Mit der besonders hohen und langjährigen Tri-Exposition im Fall des Klägers sowie mit dem wissenschaftlich gesicherten Ursachenzusammenhang von Nierenkrebs und hohen Tri-Expositionen ist die berufliche Verursachung wahrscheinlich. Anhaltspunkte, die den Schluss von dem generellen auf den konkreten Ursachenzusammenhang im Fall des Klägers verbieten könnten, sind nicht ersichtlich.

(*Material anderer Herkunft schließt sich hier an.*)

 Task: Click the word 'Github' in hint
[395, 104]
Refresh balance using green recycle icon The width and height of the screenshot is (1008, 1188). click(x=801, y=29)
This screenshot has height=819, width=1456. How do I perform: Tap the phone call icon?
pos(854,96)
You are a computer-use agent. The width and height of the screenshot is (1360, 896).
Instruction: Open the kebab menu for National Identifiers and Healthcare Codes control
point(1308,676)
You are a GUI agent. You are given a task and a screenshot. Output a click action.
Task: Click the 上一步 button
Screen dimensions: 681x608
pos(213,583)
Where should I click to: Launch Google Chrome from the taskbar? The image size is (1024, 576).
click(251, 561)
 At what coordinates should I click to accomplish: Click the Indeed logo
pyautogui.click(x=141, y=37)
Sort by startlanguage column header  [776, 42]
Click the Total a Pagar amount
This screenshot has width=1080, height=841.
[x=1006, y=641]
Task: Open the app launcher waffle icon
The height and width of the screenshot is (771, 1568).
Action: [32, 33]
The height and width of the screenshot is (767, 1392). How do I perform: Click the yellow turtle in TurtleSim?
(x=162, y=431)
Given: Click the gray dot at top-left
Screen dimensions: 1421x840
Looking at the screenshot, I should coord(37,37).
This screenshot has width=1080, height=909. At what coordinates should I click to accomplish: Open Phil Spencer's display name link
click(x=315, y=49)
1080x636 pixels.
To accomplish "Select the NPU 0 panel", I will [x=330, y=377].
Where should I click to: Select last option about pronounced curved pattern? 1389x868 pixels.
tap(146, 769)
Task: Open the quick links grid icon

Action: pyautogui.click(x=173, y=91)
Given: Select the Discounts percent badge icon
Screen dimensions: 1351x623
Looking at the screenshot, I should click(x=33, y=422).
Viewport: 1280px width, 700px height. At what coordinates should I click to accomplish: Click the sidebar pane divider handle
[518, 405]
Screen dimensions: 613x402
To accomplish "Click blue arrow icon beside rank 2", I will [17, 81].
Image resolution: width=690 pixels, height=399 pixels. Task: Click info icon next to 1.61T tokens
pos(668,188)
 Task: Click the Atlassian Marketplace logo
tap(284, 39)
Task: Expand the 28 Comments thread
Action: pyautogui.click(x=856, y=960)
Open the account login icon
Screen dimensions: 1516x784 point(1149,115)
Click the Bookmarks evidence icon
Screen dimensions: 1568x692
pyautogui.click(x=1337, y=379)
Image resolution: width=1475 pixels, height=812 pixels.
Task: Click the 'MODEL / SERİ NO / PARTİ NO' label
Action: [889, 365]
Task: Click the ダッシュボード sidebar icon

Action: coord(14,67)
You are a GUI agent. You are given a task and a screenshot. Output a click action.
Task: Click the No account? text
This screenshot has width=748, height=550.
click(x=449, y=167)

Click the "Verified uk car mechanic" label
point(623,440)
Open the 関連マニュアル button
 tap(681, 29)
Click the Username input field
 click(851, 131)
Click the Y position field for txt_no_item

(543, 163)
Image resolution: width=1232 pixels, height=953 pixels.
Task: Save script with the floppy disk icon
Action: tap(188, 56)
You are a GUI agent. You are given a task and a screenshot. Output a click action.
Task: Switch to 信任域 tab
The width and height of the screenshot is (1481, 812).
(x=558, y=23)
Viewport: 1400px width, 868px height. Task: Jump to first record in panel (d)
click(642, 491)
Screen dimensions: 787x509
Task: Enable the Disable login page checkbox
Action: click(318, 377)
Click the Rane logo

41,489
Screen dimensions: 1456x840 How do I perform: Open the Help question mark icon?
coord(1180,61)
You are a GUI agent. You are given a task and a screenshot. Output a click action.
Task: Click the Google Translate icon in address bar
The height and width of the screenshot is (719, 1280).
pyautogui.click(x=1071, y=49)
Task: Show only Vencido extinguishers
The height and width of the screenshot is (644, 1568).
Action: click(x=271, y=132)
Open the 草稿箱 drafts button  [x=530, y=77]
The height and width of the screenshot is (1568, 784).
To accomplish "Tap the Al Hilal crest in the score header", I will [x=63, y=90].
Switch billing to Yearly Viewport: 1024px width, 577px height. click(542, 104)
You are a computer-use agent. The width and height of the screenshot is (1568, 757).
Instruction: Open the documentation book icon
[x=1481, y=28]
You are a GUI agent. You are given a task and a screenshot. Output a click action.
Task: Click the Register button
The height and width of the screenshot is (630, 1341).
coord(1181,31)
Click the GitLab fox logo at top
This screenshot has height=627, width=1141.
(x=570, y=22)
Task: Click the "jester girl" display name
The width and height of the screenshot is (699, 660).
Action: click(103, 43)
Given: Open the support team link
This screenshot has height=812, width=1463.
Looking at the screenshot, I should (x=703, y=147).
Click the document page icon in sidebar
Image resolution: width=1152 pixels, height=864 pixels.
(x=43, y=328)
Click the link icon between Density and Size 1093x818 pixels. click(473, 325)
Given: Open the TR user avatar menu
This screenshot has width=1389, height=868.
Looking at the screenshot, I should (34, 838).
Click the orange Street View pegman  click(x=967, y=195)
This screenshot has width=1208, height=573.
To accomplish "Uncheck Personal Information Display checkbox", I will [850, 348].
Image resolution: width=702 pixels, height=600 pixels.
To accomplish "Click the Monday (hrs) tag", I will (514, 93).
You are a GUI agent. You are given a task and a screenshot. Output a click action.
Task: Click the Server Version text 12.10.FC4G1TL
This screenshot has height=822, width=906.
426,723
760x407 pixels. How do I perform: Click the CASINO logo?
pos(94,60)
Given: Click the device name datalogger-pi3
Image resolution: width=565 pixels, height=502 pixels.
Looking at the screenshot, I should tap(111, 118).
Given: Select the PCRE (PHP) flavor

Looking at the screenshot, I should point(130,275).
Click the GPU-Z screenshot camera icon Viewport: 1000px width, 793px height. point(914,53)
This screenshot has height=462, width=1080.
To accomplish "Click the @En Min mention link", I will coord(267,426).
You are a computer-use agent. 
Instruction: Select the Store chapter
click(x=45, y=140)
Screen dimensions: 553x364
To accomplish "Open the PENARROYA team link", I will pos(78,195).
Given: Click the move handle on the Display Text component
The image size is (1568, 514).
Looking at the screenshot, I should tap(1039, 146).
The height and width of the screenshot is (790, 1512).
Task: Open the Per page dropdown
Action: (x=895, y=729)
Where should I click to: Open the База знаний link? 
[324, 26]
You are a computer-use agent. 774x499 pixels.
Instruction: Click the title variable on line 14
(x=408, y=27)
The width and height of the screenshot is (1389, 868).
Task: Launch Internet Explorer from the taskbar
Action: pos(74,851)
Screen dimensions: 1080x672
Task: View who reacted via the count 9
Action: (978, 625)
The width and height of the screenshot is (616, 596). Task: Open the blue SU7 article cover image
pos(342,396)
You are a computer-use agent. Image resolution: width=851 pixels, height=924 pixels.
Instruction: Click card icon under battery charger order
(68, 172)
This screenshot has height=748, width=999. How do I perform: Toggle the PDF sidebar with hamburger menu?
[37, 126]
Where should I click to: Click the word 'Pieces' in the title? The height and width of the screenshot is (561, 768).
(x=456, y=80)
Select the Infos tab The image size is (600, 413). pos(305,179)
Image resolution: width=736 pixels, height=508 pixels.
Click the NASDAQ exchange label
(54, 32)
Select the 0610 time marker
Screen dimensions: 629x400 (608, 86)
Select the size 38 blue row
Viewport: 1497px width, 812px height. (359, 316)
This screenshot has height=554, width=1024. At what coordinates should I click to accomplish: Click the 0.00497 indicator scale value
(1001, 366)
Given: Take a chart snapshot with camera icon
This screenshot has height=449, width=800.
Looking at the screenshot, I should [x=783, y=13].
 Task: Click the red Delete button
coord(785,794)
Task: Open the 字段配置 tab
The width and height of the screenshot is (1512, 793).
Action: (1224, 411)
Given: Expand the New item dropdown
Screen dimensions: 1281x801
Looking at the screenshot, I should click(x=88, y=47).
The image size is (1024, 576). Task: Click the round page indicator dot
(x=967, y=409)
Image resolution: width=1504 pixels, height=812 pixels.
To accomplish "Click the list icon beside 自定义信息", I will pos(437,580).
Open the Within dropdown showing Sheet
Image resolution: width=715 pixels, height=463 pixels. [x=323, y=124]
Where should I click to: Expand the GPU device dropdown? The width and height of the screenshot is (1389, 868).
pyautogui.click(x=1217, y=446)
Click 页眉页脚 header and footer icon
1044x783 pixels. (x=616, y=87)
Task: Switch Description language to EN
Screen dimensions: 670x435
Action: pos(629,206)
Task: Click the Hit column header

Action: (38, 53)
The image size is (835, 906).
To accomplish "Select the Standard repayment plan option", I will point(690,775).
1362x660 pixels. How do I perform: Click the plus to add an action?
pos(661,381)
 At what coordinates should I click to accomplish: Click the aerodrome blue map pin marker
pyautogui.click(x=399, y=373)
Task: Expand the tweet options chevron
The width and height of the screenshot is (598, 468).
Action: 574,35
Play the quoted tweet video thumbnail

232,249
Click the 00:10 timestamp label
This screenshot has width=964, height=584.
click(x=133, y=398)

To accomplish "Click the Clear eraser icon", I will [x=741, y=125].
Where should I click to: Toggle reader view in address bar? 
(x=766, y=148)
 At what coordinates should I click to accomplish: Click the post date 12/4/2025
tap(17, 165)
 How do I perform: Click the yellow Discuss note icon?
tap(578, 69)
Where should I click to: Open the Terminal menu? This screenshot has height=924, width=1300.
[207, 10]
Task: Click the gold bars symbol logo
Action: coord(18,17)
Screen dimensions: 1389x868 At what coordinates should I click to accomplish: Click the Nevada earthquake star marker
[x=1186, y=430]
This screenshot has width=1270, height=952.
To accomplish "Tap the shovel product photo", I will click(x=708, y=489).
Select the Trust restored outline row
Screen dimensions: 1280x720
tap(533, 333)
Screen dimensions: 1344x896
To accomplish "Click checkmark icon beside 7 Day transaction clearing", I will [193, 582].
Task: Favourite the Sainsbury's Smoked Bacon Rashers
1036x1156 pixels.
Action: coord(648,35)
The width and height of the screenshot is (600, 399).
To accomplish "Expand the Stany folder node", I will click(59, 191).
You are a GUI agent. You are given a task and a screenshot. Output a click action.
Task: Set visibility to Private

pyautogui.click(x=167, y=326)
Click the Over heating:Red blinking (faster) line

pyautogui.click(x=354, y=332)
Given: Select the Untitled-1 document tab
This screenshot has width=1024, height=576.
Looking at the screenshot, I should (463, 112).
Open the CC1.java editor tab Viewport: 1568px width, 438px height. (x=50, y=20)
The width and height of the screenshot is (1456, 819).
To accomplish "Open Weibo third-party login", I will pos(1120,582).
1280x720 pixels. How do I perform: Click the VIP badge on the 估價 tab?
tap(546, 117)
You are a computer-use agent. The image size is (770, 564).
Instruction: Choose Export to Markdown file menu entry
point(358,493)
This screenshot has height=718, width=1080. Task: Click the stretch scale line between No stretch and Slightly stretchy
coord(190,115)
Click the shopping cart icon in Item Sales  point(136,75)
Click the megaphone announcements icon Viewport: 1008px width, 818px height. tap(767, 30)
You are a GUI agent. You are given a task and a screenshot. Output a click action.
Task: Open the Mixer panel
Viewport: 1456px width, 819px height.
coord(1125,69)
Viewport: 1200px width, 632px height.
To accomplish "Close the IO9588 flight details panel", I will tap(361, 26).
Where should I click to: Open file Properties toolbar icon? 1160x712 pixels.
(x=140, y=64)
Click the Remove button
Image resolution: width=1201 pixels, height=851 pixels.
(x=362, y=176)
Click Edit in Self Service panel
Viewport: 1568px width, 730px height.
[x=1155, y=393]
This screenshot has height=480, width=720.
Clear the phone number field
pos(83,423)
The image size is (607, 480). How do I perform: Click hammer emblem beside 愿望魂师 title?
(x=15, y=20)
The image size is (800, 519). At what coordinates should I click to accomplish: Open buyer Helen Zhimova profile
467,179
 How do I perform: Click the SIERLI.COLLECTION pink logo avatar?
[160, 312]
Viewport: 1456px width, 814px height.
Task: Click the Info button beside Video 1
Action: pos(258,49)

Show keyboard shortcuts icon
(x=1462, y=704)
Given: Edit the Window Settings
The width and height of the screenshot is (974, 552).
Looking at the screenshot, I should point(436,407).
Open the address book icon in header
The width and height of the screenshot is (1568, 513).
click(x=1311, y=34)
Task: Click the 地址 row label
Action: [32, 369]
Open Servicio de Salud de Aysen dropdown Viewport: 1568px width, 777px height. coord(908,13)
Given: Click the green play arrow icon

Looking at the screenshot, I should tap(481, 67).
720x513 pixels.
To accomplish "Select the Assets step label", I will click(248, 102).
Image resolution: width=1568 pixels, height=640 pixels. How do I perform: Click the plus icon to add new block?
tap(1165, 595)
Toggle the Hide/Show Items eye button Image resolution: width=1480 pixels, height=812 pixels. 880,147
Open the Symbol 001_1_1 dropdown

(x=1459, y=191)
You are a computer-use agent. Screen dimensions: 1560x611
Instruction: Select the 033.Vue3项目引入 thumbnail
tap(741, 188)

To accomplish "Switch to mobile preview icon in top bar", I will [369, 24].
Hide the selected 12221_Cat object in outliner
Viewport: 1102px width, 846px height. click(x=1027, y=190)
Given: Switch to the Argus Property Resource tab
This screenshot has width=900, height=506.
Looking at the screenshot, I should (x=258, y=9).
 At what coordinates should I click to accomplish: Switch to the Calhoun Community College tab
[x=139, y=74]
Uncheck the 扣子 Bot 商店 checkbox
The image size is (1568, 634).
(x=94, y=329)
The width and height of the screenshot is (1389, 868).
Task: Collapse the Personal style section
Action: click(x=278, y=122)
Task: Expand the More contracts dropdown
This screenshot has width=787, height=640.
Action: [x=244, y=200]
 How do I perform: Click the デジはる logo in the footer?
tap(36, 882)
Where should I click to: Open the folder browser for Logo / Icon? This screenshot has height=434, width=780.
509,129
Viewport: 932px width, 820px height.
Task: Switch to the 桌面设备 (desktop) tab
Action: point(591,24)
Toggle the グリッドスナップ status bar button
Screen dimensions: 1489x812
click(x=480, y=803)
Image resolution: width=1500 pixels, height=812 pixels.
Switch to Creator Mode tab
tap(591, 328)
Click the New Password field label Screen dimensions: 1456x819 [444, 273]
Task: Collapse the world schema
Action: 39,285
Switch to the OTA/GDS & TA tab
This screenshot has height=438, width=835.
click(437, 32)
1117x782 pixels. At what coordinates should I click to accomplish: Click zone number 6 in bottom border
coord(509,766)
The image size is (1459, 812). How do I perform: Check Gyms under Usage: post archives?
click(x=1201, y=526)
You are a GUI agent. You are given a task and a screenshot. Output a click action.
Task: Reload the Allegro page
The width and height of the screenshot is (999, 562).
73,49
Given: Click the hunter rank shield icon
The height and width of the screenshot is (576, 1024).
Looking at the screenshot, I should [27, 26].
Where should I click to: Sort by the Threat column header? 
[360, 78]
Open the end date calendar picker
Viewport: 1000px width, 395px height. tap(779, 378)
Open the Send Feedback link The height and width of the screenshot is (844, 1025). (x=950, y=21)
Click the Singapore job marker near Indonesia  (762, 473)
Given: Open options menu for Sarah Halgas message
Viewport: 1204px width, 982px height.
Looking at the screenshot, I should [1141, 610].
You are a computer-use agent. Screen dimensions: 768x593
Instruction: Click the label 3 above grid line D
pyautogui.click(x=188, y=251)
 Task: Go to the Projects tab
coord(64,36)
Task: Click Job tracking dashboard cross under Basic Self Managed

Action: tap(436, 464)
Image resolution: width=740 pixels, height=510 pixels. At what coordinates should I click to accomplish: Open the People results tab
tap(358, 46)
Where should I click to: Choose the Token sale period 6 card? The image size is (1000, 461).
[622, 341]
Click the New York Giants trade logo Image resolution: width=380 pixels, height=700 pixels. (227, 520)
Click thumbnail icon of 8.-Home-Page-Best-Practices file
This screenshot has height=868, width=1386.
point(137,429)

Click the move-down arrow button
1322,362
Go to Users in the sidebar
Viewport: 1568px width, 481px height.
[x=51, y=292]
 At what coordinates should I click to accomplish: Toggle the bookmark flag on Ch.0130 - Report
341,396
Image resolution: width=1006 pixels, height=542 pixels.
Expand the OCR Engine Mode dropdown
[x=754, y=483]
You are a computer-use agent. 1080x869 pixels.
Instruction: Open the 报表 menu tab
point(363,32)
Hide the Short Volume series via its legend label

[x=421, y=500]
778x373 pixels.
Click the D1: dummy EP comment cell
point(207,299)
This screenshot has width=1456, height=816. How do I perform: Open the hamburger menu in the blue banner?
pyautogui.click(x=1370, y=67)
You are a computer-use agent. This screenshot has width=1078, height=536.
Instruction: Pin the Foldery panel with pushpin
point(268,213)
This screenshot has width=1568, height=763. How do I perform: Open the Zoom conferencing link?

Der Einwand des Prof.H. (25.05.1999), die Erkrankung könne auch durch die Einnahme von Diurhetika verursacht worden sein, ist nicht nachvollziehbar, weil Prof.H. selbst eine langandauernde Therapie für diese Fälle voraussetzt, der Kläger aber nach seinen glaubhaften Angaben nur ca 1,5 Jahre vor dem Auftreten des Krebses ein diurhetikumhaltiges Präparat eingenommen hat. Im Übrigen ist den die berufliche Verursachung verneinenden Äußerungen der Profess. S. und H. sowie des Dr.S. nicht zu folgen, weil sie von einer unterhalb dem tatsächlichen Ausmaß der Exposition liegenden Belastung durch Tri ausgegangen sind.

Die Berufung hat damit Erfolg. Die Beklagte war entsprechend dem zuletzt gestellten Antrag des Klägers zur Anerkennung einer BK zu verurteilen.

Kosten: § 193 SGG.

Gründe zur Zulassung der Revision nach § 160 Abs 1 Nrn 1 und 2 sind nicht ersichtlich.